● **Data shown**

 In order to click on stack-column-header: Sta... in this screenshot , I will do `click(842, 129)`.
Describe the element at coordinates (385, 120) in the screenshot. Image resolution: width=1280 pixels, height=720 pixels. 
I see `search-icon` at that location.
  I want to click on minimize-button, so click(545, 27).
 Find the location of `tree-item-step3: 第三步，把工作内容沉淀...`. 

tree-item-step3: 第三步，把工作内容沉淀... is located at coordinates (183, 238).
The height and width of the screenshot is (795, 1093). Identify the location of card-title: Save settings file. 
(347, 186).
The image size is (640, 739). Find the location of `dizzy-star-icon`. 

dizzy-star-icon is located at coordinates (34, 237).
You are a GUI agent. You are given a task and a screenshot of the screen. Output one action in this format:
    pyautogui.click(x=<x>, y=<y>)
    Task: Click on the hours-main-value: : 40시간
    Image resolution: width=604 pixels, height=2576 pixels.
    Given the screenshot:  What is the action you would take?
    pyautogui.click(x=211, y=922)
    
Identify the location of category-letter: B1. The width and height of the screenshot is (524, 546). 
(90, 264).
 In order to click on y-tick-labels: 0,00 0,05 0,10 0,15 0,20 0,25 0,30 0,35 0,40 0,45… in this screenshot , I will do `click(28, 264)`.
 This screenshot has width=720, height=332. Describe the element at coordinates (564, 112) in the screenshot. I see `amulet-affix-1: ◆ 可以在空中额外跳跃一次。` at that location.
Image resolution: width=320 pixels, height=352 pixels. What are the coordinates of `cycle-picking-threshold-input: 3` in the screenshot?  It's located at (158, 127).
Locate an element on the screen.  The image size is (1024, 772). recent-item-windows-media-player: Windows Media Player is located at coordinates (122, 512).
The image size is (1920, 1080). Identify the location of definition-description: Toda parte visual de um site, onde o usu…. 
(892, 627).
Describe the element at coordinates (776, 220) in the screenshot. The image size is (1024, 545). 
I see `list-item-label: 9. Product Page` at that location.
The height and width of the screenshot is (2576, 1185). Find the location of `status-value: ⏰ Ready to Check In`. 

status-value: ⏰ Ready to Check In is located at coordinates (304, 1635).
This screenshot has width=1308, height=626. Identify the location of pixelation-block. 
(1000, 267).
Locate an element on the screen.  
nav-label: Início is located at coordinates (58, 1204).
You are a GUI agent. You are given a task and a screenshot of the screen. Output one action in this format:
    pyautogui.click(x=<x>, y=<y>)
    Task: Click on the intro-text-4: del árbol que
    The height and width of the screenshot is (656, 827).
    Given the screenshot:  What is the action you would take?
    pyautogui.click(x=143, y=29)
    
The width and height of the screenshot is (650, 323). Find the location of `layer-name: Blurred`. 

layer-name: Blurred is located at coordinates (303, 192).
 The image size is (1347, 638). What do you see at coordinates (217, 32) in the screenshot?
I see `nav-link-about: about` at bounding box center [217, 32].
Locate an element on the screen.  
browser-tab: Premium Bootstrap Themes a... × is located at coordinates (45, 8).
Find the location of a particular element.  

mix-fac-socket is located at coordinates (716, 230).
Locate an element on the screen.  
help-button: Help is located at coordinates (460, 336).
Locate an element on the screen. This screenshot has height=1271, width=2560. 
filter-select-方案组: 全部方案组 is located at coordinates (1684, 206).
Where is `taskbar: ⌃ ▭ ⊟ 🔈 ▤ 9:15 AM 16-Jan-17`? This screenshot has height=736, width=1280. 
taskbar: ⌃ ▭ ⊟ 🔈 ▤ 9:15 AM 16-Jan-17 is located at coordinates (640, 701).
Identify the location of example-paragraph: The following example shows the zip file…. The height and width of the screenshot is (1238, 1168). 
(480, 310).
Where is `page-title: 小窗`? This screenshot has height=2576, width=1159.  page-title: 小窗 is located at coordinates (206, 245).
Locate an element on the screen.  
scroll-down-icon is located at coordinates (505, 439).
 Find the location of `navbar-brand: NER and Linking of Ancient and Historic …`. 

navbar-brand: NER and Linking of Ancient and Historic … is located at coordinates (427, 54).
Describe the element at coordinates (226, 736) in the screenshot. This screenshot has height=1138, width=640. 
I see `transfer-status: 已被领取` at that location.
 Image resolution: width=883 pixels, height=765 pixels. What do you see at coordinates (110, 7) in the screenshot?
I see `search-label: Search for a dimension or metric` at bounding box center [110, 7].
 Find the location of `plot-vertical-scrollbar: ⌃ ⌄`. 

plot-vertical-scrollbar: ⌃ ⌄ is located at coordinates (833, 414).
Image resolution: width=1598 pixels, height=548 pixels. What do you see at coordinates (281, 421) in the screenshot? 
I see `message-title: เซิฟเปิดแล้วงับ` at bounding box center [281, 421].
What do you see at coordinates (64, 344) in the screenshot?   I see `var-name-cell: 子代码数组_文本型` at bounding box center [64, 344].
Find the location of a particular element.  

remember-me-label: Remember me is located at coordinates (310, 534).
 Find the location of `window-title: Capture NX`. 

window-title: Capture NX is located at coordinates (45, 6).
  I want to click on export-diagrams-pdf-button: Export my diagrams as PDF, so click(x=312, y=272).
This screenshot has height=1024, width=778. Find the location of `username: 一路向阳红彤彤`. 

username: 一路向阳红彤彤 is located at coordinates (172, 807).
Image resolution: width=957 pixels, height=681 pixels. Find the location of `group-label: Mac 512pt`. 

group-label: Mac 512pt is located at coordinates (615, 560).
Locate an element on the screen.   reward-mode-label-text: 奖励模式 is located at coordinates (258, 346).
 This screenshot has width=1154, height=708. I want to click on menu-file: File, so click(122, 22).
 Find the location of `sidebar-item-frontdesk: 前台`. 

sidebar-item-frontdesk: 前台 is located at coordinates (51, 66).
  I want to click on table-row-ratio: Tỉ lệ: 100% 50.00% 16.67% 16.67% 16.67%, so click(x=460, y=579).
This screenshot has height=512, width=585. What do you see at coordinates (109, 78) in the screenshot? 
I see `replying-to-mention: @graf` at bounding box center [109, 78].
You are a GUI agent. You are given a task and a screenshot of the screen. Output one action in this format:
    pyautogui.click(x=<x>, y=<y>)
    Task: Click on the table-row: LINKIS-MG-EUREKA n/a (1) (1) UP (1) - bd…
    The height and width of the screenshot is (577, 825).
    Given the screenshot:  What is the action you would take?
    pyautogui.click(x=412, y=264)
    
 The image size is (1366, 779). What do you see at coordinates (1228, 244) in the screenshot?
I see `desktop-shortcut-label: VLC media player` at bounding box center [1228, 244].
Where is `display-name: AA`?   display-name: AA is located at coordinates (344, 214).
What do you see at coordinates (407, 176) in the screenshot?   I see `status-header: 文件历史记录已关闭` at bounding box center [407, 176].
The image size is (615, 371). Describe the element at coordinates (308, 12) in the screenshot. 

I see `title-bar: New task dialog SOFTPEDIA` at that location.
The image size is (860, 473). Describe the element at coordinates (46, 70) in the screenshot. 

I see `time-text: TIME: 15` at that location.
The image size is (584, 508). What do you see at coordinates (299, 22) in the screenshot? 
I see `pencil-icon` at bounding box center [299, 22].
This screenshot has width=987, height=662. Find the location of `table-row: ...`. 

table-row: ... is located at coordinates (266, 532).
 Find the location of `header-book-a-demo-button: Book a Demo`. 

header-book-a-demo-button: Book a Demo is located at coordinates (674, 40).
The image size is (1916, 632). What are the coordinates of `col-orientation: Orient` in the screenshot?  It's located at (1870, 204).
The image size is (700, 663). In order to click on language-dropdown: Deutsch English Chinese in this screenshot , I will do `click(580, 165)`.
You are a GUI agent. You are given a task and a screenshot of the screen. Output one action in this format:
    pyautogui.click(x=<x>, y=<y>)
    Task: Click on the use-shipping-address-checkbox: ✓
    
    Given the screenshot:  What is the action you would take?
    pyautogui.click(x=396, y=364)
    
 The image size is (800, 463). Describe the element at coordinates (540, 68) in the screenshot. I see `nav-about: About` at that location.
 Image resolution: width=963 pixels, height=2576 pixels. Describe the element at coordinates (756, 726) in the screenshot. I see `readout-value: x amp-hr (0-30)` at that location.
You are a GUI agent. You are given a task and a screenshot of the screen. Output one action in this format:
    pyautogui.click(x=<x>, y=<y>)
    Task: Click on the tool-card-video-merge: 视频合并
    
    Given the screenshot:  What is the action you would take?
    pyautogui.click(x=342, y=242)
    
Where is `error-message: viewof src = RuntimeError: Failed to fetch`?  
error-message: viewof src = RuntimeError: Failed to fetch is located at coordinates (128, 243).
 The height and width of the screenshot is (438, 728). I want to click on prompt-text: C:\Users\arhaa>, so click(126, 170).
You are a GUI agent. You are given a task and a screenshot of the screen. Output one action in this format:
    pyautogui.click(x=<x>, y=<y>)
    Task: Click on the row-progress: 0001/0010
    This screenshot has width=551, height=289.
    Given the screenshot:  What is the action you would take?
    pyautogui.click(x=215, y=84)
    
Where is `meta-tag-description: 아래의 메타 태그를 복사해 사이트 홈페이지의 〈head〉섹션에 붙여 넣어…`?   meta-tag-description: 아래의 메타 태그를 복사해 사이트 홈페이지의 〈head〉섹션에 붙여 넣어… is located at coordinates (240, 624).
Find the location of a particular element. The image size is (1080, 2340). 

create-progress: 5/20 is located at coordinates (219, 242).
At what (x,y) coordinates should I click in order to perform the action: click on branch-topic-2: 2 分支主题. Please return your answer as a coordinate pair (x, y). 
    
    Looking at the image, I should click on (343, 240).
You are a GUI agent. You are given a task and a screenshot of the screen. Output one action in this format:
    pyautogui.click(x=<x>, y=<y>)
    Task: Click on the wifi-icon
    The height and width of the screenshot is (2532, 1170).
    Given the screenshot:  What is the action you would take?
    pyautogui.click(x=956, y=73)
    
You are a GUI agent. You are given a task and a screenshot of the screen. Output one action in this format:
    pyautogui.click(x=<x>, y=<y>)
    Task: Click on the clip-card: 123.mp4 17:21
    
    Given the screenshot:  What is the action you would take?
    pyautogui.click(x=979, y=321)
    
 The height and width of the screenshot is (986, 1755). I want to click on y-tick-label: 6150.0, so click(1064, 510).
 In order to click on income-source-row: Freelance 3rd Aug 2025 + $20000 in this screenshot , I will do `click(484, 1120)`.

● **Exercise prompt**
Extract every line of the records that contains the string "plot".

● **Answer to this problem**
 Find the location of `plot-vertical-scrollbar: ⌃ ⌄`. 
plot-vertical-scrollbar: ⌃ ⌄ is located at coordinates (833, 414).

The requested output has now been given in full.